Il sito di Amina Abdallah Araf, aperto a febbraio, era diventato una importante fonte di informazione sulle rivolte in Siria. Ma blogger e giornalisti si erano insospettiti perché nessuno aveva mai visto o parlato con la donna. Alcuni internauti avevano scoperto che le email di Amina venivano da un server dell’Università di Edimburgo e che le foto postate sul blog erano le stesse del sito di Britta Froelicher, studentessa di un master in economia siriana. La donna è la moglie di MacMaster, che frequenta anche lui un master a Edimburgo.
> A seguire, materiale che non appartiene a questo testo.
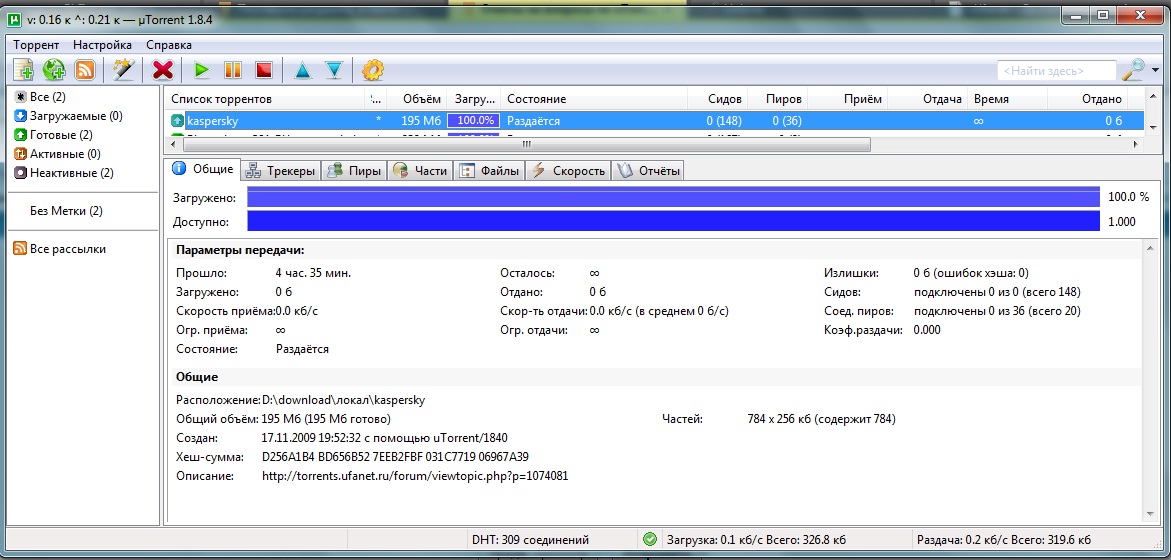Click the Add Torrent toolbar icon
This screenshot has width=1171, height=560.
pyautogui.click(x=23, y=70)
Prima di essere scoperto, lo studente ha deciso di confessare tutto. Con un post sul blog, ha detto che Amina era lui. “Mentre la voce narrante può essere stata una finzione, i fatti su questo blog sono veri”, ha scritto, aggiungendo “non credo di aver danneggiato nessuno”. Ma gli oppositori siriani si sono infuriati. “Noi dobbiamo affrontare così tante difficoltà che tu non puoi neanche immaginare – ha detto il direttore di GayMiddleEast.com, Sami Hamwi -. Quello che tu hai fatto ha danneggiato molti, ci ha messi tutti in pericolo… questo può aver suscitato dubbi sull’autenticità dei nostri blog, delle nostre storie, di noi stessi”.